THE RECORDS:

-- -- --

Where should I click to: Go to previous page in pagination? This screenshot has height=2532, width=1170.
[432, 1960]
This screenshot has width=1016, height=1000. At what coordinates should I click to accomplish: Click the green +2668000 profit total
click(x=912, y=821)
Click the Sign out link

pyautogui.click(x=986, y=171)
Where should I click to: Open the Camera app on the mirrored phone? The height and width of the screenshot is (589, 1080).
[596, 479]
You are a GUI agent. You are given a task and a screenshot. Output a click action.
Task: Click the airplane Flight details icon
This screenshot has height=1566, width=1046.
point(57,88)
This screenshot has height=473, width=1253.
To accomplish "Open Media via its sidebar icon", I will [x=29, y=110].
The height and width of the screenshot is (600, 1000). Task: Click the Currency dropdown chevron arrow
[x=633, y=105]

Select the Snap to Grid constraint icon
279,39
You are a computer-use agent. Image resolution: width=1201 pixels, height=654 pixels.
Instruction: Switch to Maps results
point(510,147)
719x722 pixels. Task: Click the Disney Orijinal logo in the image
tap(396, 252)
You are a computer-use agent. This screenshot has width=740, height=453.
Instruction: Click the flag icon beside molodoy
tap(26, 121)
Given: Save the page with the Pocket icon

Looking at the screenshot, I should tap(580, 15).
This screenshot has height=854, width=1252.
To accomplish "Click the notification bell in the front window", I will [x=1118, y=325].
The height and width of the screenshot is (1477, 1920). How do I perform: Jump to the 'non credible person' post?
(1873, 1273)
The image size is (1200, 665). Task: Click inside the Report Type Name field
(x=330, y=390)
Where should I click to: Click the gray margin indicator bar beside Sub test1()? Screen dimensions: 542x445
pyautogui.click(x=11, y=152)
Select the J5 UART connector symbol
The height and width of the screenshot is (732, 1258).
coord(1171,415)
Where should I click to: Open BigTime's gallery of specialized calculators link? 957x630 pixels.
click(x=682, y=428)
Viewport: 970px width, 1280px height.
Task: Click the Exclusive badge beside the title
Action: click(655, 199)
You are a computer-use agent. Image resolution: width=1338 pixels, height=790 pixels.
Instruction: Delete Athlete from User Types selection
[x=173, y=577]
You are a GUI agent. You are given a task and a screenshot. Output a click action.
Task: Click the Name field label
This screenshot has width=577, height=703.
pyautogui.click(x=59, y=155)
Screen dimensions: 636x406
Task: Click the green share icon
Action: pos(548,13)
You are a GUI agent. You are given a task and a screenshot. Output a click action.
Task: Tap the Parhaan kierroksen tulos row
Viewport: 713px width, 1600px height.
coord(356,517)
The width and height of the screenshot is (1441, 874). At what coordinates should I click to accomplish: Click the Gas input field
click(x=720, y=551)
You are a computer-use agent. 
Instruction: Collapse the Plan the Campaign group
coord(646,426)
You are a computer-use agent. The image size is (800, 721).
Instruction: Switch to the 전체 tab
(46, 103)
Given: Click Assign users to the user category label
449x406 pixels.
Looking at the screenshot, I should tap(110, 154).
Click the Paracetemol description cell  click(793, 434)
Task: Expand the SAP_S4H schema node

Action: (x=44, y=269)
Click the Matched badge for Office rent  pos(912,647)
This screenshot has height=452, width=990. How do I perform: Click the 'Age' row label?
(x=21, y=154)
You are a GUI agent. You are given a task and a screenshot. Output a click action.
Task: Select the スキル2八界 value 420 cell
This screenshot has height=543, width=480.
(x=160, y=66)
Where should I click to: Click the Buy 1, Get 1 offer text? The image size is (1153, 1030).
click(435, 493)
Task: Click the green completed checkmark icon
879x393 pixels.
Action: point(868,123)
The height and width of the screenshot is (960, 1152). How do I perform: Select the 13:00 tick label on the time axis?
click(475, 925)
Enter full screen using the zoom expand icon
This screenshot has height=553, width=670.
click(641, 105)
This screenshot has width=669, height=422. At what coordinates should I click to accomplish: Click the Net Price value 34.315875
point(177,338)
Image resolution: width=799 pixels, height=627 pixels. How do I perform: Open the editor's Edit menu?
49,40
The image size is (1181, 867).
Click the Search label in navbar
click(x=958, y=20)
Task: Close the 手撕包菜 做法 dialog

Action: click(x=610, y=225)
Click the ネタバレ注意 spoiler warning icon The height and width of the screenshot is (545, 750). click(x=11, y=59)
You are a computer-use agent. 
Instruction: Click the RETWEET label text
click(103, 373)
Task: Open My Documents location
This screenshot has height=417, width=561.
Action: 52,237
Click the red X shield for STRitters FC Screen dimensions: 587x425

-- -- --

PROBLEM DESCRIPTION: Reproduce the whole listing so that each line matches the original exactly.

EXERCISE OUTPUT:
Where should I click to: Go to previous page in pagination? This screenshot has height=2532, width=1170.
[432, 1960]
This screenshot has width=1016, height=1000. At what coordinates should I click to accomplish: Click the green +2668000 profit total
click(x=912, y=821)
Click the Sign out link

pyautogui.click(x=986, y=171)
Where should I click to: Open the Camera app on the mirrored phone? The height and width of the screenshot is (589, 1080).
[596, 479]
You are a GUI agent. You are given a task and a screenshot. Output a click action.
Task: Click the airplane Flight details icon
This screenshot has height=1566, width=1046.
point(57,88)
This screenshot has height=473, width=1253.
To accomplish "Open Media via its sidebar icon", I will [x=29, y=110].
The height and width of the screenshot is (600, 1000). Task: Click the Currency dropdown chevron arrow
[x=633, y=105]

Select the Snap to Grid constraint icon
279,39
You are a computer-use agent. Image resolution: width=1201 pixels, height=654 pixels.
Instruction: Switch to Maps results
point(510,147)
719x722 pixels. Task: Click the Disney Orijinal logo in the image
tap(396, 252)
You are a computer-use agent. This screenshot has width=740, height=453.
Instruction: Click the flag icon beside molodoy
tap(26, 121)
Given: Save the page with the Pocket icon

Looking at the screenshot, I should tap(580, 15).
This screenshot has height=854, width=1252.
To accomplish "Click the notification bell in the front window", I will [x=1118, y=325].
The height and width of the screenshot is (1477, 1920). How do I perform: Jump to the 'non credible person' post?
(1873, 1273)
The image size is (1200, 665). Task: Click inside the Report Type Name field
(x=330, y=390)
Where should I click to: Click the gray margin indicator bar beside Sub test1()? Screen dimensions: 542x445
pyautogui.click(x=11, y=152)
Select the J5 UART connector symbol
The height and width of the screenshot is (732, 1258).
coord(1171,415)
Where should I click to: Open BigTime's gallery of specialized calculators link? 957x630 pixels.
click(x=682, y=428)
Viewport: 970px width, 1280px height.
Task: Click the Exclusive badge beside the title
Action: click(655, 199)
You are a computer-use agent. Image resolution: width=1338 pixels, height=790 pixels.
Instruction: Delete Athlete from User Types selection
[x=173, y=577]
You are a GUI agent. You are given a task and a screenshot. Output a click action.
Task: Click the Name field label
This screenshot has width=577, height=703.
pyautogui.click(x=59, y=155)
Screen dimensions: 636x406
Task: Click the green share icon
Action: pos(548,13)
You are a GUI agent. You are given a task and a screenshot. Output a click action.
Task: Tap the Parhaan kierroksen tulos row
Viewport: 713px width, 1600px height.
coord(356,517)
The width and height of the screenshot is (1441, 874). At what coordinates should I click to accomplish: Click the Gas input field
click(x=720, y=551)
You are a computer-use agent. 
Instruction: Collapse the Plan the Campaign group
coord(646,426)
You are a computer-use agent. The image size is (800, 721).
Instruction: Switch to the 전체 tab
(46, 103)
Given: Click Assign users to the user category label
449x406 pixels.
Looking at the screenshot, I should tap(110, 154).
Click the Paracetemol description cell  click(793, 434)
Task: Expand the SAP_S4H schema node

Action: (x=44, y=269)
Click the Matched badge for Office rent  pos(912,647)
This screenshot has height=452, width=990. How do I perform: Click the 'Age' row label?
(x=21, y=154)
You are a GUI agent. You are given a task and a screenshot. Output a click action.
Task: Select the スキル2八界 value 420 cell
This screenshot has height=543, width=480.
(x=160, y=66)
Where should I click to: Click the Buy 1, Get 1 offer text? The image size is (1153, 1030).
click(435, 493)
Task: Click the green completed checkmark icon
879x393 pixels.
Action: point(868,123)
The height and width of the screenshot is (960, 1152). How do I perform: Select the 13:00 tick label on the time axis?
click(475, 925)
Enter full screen using the zoom expand icon
This screenshot has height=553, width=670.
click(641, 105)
This screenshot has width=669, height=422. At what coordinates should I click to accomplish: Click the Net Price value 34.315875
point(177,338)
Image resolution: width=799 pixels, height=627 pixels. How do I perform: Open the editor's Edit menu?
49,40
The image size is (1181, 867).
Click the Search label in navbar
click(x=958, y=20)
Task: Close the 手撕包菜 做法 dialog

Action: click(x=610, y=225)
Click the ネタバレ注意 spoiler warning icon The height and width of the screenshot is (545, 750). click(x=11, y=59)
You are a computer-use agent. 
Instruction: Click the RETWEET label text
click(103, 373)
Task: Open My Documents location
This screenshot has height=417, width=561.
Action: 52,237
Click the red X shield for STRitters FC Screen dimensions: 587x425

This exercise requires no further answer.